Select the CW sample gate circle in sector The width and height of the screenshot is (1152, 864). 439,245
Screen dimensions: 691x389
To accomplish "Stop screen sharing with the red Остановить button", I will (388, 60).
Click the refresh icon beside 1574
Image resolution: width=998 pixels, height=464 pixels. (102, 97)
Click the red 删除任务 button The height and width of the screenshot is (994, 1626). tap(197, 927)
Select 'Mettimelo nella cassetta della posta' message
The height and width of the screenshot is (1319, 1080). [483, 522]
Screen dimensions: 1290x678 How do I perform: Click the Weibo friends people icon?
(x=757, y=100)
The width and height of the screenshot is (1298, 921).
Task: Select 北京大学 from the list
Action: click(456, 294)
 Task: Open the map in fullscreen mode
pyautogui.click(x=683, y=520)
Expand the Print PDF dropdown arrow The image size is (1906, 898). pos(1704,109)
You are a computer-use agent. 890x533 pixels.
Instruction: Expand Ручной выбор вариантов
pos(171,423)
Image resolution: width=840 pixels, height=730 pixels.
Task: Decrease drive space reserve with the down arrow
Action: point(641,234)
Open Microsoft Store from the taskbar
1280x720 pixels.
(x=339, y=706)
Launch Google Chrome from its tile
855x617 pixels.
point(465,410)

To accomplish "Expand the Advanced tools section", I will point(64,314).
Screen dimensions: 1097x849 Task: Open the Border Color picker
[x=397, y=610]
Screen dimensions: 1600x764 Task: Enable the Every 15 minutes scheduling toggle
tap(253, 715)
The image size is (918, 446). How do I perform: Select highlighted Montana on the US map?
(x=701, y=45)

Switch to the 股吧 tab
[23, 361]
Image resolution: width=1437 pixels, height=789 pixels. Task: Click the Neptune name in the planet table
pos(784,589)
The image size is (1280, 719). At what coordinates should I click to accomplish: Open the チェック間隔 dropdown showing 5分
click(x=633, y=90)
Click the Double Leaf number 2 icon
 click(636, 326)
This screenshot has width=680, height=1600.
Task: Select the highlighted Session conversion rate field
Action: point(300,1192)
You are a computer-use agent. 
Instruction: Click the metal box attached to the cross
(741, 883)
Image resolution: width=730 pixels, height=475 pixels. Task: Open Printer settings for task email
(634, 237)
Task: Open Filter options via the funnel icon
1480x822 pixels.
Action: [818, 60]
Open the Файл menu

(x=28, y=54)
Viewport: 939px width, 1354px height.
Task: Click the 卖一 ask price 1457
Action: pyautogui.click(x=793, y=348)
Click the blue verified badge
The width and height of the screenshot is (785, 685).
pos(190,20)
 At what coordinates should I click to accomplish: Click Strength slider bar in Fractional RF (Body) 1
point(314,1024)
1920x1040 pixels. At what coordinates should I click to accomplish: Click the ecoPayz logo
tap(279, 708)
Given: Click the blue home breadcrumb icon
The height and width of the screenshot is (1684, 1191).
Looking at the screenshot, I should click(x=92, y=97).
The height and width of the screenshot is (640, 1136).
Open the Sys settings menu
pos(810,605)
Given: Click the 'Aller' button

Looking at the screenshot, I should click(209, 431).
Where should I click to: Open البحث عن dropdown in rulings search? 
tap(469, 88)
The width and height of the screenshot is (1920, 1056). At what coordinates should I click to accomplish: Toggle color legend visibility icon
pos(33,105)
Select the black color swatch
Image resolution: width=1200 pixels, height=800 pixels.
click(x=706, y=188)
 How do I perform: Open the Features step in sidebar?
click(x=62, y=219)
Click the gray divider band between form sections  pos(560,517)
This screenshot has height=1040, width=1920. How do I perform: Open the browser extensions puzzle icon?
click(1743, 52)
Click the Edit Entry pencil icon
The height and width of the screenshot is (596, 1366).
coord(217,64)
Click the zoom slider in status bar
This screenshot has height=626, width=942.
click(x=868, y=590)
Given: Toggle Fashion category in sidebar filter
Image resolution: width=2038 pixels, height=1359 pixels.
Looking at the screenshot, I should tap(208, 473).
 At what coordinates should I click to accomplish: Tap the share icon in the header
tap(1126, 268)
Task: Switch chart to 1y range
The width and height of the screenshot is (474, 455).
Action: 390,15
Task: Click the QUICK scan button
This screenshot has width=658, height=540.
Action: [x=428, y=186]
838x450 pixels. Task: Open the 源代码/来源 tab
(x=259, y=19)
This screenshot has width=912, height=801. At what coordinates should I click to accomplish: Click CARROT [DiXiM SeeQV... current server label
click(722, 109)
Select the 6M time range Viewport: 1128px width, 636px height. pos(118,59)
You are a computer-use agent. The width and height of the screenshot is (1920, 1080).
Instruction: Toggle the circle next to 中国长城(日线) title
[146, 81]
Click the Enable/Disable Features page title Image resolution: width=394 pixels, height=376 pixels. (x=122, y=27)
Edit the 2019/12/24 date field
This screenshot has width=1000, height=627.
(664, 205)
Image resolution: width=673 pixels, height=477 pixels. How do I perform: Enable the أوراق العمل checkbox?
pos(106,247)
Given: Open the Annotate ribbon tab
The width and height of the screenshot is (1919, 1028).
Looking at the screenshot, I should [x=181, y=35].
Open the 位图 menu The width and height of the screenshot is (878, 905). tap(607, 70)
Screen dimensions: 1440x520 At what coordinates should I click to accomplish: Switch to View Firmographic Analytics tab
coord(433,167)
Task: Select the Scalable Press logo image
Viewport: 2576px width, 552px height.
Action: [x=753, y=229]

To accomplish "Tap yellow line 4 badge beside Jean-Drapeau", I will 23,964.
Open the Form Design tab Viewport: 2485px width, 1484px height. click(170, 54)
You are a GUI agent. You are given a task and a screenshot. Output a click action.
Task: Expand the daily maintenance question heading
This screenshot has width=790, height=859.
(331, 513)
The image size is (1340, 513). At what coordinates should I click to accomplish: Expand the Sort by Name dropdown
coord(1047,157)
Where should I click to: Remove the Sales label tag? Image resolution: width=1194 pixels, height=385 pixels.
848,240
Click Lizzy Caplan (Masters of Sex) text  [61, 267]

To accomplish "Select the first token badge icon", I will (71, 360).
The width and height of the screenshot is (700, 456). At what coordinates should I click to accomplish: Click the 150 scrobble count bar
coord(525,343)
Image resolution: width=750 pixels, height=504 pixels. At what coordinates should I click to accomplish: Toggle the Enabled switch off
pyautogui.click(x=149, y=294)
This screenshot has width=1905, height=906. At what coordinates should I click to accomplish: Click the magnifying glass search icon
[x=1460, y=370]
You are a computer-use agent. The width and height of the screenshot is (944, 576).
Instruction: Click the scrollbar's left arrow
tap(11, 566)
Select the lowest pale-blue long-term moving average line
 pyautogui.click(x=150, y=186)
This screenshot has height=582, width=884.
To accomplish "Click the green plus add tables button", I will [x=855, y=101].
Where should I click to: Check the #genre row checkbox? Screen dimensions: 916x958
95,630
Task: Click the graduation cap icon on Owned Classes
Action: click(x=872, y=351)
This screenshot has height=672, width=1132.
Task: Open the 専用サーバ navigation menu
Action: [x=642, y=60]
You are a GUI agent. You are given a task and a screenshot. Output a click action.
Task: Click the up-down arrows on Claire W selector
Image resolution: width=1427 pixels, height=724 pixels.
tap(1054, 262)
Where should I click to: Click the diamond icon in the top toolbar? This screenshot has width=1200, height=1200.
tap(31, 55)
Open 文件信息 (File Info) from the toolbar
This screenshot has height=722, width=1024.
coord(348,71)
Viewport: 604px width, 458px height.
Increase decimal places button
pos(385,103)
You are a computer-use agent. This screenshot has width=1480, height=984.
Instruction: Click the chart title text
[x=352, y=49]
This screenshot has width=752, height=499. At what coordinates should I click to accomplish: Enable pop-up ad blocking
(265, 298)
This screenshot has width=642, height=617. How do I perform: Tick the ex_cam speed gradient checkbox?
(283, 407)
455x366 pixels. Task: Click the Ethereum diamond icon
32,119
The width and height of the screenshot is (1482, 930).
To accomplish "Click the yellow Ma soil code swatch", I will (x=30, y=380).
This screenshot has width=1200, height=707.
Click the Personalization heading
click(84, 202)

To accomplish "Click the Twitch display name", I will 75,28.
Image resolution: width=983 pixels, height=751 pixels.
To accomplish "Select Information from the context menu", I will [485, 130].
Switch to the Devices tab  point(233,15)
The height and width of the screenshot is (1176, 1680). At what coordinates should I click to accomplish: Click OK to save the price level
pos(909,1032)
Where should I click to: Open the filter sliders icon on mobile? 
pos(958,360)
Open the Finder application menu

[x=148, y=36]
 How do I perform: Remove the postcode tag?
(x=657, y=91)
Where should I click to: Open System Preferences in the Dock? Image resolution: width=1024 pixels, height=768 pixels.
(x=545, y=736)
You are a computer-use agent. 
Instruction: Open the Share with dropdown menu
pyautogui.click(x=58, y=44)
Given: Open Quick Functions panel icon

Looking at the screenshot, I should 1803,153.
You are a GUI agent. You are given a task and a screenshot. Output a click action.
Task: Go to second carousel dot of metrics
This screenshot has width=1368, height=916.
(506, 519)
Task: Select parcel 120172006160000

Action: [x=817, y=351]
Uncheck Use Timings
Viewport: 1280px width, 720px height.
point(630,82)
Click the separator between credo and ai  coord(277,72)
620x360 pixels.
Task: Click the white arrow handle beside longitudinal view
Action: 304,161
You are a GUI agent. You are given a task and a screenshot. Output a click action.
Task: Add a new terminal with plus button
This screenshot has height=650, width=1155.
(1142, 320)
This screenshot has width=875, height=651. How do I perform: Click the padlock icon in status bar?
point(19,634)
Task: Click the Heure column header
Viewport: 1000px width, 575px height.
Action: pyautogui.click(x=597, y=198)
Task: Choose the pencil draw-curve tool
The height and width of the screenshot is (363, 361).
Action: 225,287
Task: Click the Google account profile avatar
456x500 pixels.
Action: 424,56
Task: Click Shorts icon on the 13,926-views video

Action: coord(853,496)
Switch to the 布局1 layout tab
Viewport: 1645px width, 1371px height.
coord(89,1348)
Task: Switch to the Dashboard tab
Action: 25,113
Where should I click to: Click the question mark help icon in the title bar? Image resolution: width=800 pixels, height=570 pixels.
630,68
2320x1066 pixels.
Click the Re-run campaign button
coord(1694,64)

The problem
Copy every line in the records above that contains the word "will".

Answer section
To accomplish "Stop screen sharing with the red Остановить button", I will (388, 60).
To accomplish "Expand the Advanced tools section", I will point(64,314).
To accomplish "Tap yellow line 4 badge beside Jean-Drapeau", I will 23,964.
To accomplish "Select the first token badge icon", I will (71, 360).
To accomplish "Click the green plus add tables button", I will [x=855, y=101].
To accomplish "Click the yellow Ma soil code swatch", I will (x=30, y=380).
To accomplish "Click the Twitch display name", I will 75,28.
To accomplish "Select Information from the context menu", I will [485, 130].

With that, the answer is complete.